__TASK OBJECTIVE__:
Below is some data. Retype exactly the lines starting at the one with "Editorial Team (241, 2412)" and ending at the one with "Turner discloses data".

Stored data
________________________________________
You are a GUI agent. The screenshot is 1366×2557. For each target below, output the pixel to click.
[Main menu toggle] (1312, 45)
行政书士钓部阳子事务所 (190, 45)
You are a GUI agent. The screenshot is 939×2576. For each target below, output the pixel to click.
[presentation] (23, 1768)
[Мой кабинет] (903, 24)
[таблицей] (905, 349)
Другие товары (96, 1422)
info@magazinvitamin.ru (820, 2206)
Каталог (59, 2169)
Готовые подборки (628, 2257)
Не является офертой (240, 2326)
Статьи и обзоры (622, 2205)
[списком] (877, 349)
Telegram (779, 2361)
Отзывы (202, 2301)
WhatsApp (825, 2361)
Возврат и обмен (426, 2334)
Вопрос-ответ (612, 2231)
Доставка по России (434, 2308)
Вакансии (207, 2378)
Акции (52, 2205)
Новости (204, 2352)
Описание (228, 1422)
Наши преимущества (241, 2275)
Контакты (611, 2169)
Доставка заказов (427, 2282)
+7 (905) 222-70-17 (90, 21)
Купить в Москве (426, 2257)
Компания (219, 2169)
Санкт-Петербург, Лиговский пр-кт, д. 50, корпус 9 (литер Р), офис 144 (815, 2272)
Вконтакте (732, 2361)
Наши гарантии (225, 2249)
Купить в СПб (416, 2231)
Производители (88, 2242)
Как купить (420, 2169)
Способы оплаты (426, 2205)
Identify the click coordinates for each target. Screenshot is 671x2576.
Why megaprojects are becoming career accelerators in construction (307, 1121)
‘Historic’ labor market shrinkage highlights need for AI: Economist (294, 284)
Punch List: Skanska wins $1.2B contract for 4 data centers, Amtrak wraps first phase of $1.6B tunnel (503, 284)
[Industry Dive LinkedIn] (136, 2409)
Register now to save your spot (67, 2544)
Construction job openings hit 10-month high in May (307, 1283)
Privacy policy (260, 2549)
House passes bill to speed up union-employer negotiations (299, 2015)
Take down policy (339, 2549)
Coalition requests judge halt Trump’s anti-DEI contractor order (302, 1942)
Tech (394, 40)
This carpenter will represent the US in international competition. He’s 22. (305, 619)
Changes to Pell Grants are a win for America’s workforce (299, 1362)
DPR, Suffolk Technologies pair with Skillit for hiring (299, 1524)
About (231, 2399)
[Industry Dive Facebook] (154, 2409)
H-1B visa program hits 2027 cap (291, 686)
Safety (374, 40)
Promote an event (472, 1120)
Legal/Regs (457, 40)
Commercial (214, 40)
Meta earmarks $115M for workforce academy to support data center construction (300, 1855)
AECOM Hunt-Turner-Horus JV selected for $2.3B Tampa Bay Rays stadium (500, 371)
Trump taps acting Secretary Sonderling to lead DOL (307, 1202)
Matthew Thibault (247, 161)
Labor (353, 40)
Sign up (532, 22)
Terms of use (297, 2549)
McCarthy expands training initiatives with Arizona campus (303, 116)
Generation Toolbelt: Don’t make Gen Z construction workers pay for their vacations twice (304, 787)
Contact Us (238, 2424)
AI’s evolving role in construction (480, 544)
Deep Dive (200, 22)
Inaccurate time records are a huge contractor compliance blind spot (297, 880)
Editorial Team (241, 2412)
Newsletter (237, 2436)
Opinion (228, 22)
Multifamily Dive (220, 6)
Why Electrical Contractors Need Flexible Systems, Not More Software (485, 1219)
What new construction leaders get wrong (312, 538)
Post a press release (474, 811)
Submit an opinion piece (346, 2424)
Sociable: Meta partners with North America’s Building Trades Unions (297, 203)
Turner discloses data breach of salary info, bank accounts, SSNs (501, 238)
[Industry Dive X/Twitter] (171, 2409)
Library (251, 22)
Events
________________________________________
__ANSWER TO THE EXERCISE__:
Editorial Team (241, 2412)
Newsletter (237, 2436)
Opinion (228, 22)
Multifamily Dive (220, 6)
Why Electrical Contractors Need Flexible Systems, Not More Software (485, 1219)
What new construction leaders get wrong (312, 538)
Post a press release (474, 811)
Submit an opinion piece (346, 2424)
Sociable: Meta partners with North America’s Building Trades Unions (297, 203)
Turner discloses data breach of salary info, bank accounts, SSNs (501, 238)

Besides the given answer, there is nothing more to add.